Ini "sebagian besar mencerminkan kerusakan ekonomi yang disebabkan oleh wabah varian Omicron dan lockdown yang berkepanjangan di beberapa bagian China dari bulan Maret hingga Mei", kata laporan Bank Dunia.
"Dalam jangka pendek, China menghadapi tantangan ganda untuk menyeimbangkan mitigasi Covid-19 dengan mendukung pertumbuhan ekonomi," kata Martin Raiser, Country Director Bank Dunia untuk China, Mongolia, dan Korea.
"Dilemanya adalah bagaimana membuat stimulus kebijakan efektif, selama pembatasan mobilitas tetap ada," lanjut Raiser.

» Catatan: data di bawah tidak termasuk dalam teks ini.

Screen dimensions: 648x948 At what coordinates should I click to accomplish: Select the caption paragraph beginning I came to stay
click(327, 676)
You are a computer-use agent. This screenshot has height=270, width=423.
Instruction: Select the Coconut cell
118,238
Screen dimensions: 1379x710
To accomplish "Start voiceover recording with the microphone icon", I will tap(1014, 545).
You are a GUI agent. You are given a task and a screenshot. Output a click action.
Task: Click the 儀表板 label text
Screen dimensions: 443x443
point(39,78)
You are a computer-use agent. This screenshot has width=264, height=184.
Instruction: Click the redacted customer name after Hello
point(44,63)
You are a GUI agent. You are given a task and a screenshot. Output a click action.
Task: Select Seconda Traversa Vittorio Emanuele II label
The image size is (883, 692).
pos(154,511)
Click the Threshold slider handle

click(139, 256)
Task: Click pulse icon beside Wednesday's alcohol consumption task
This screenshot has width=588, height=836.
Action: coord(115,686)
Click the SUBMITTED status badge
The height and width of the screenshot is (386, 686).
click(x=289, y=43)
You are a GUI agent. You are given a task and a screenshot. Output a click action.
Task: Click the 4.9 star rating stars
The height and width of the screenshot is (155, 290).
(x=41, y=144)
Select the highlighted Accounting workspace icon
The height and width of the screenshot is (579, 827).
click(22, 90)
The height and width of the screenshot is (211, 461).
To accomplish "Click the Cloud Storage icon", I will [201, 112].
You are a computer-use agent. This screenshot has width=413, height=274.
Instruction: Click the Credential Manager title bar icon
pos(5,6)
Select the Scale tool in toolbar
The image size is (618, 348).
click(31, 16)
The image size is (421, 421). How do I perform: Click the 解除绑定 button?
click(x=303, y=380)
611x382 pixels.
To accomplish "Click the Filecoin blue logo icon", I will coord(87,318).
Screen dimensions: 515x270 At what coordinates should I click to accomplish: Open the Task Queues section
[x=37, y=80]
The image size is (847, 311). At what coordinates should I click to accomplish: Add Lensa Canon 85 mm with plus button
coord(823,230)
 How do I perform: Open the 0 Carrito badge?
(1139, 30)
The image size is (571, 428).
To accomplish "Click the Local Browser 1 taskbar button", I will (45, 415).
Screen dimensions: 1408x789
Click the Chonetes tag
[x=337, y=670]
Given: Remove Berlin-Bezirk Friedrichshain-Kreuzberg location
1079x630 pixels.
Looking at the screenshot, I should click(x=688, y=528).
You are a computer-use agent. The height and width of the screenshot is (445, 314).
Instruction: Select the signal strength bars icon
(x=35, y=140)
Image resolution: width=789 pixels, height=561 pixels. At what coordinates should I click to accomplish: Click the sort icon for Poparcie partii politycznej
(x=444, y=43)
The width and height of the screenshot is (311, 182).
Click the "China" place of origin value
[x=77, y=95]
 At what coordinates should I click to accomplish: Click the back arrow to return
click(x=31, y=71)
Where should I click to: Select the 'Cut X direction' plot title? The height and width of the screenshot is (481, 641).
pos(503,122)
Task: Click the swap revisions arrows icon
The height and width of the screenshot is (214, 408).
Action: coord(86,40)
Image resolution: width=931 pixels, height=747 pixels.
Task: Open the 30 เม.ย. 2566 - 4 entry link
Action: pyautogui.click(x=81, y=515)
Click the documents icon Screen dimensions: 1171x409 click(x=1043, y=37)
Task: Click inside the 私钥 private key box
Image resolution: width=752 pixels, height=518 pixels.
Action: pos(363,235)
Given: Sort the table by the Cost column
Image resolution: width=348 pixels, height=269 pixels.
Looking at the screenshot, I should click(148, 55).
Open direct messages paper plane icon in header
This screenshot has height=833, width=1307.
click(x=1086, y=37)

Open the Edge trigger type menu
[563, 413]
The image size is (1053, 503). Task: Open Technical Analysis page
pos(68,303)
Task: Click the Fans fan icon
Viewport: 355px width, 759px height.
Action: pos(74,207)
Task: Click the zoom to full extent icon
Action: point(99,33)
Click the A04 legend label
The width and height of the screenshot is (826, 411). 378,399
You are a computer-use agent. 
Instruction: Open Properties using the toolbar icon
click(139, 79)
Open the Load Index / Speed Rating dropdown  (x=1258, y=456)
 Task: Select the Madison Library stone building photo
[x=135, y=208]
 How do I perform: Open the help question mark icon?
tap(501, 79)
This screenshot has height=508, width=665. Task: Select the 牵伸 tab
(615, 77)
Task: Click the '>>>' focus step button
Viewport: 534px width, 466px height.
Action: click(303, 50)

Aktivitas ekonomi China diperkirakan akan pulih pada paruh kedua tahun 2022, dibantu oleh stimulus fiskal dan lebih banyak pelonggaran aturan di kawasan perumahan, menurut Bank Dunia.
Tetapi permintaan domestik di negara itu kemungkinan akan pulih secara bertahap dan hanya sebagian yang dapat mengimbangi kerusakan terkait pandemi sebelumnya.
Karena Covid-19, Bank Dunia Ramal China Tak Akan Capai Target Ekonomi 5,5 Persen
Penyesuaian perkiraan Bank Dunia datang karena kekhawatiran bahwa China mungkin tidak memenuhi target pertumbuhan ekonomi resmi sekitar 5,5 persen tahun ini.
"Ada bahaya bahwa China tetap terikat pada pedoman lama untuk mendorong pertumbuhan melalui infrastruktur yang dibiayai utang dan investasi real estat," kata Bank Dunia.
"Model pertumbuhan seperti itu pada akhirnya tidak berkelanjutan dan hutang yang banyak di perusahaan dan pemerintah daerah sudah terlalu tinggi," lanjut badan tersebut.
Perkiraan terbaru Bank Dunia juga mengasumsikan bahwa kebijakan nol-Covid-19 di China akan "dipertahankan dalam jangka pendek untuk menghindari tekanan pada sistem perawatan kesehatannya", yang berarti ada kemungkinan berulangnya gangguan pemulihan.